I'm not debating which method is "better" or more efficient for your work flow, I completely accept that your work flow may be enhanced by the duplicate functionality. However there are some of us that have work flows that flow better using Save As. I think Apple has found a great balance in ML by providing Duplicate as a default method and allowing us to hold down the Option key to change that to "Save As".

For our work flow it isn's so much about having progressive versions of the same document as it is that documents very often get "forked" in their progression, so "Save as" generally is more efficient to do that. If we just needed to see old versions of a document then this discussion wouldn't matter so much to us.
 

dethmaShine

macrumors 68000
Apr 13, 2010
1,697
0
Into the lungs of Hell
Did you read that?

Come on - Apple's UI definitely isn't bad.

I'm not going to explain it more deeply...

Apple doesn't have a UI. Apple has and maintains UI guidelines for its products.

And most of the user interface and experience is amazing; henceforth the attraction for Apple products.

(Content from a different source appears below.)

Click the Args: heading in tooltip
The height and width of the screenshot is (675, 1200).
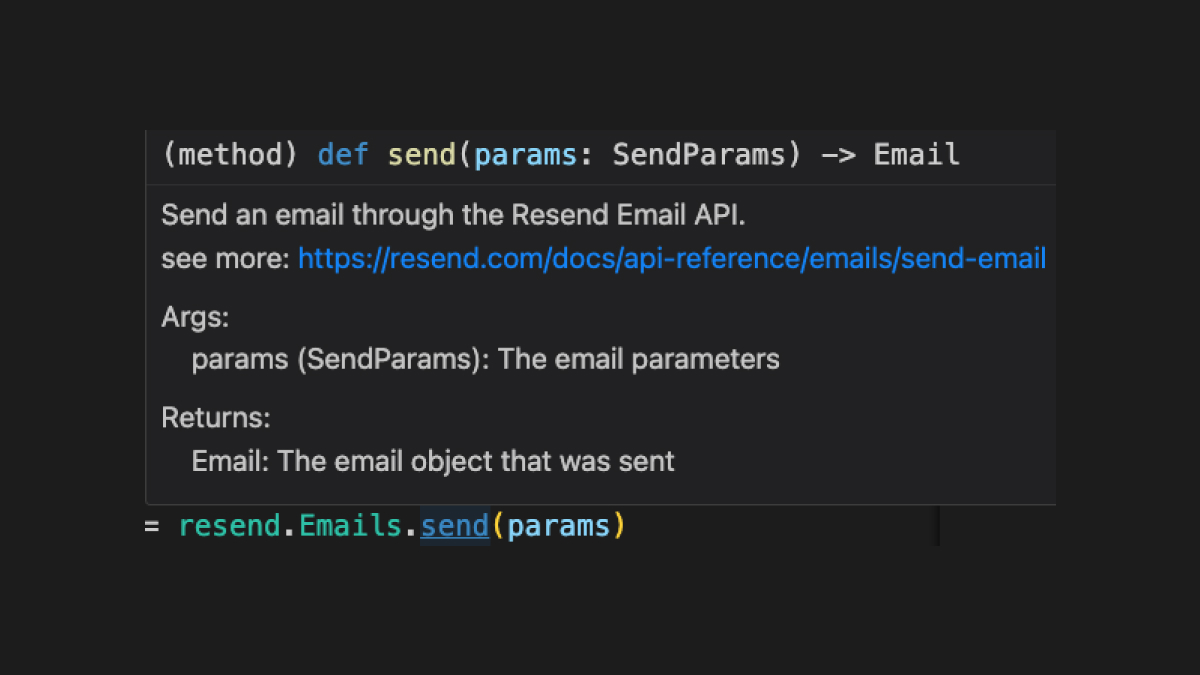tap(195, 318)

But given, you have nothing more to explain and reason out given the context, I'm assured again of the type of people on these forums. Good day.
 

milo

macrumors 604
Sep 23, 2003
6,891
522
Where did they put RSS??

Gone. It's out of Safari too, now it shows a link to RSS apps on the mac app store. Seems dumb to me, but Apple is totally dumping RSS support and leaving it to third parties.

for those lucky enough to be testing ML, does it do better with supporting multiple screens?

Unfortunately no improvement on full screen mode yet.
 

arkmannj

macrumors 68000
Oct 1, 2003
1,728
513
UT
Gone. It's out of Safari too, now it shows a link to RSS apps on the mac app store. Seems dumb to me, but Apple is totally dumping RSS support and leaving it to third parties.



Unfortunately no improvement on full screen mode yet.


Hmm, bummer on both of those topics.

I suspect that the reason they are removing it from Mail is that in my experience, once I got a lot of feeds it started slowing mail way down until I turned off auto update on most of them, so maybe Mail was being perceived as slow when in actuality it was the rss feeds. it's still to bad it's gone though. Thanks for the heads up, it gives me a chance to look at 3rd party apps and migrate stuff over before I just lose the feeds.

I'll keep my fingers crossed for multiscreen / full screen improvements in a future dev release then :)

again thanks, for answering both of those.
 

Can't Stop

macrumors 6502
Dec 22, 2011
342
0
Apple doesn't have a UI. Apple has and maintains UI guidelines for its products.

And most of the user interface and experience is amazing; henceforth the attraction for Apple products.

But given, you have nothing more to explain and reason out given the context, I'm assured again of the type of people on these forums. Good day.

-1 for hating Helvetica.
 

class77

macrumors 6502a
Nov 16, 2010
831
92
They are doing away with RSS altogether?? That's just crazy....Anybody know of a suitable replacement software for both?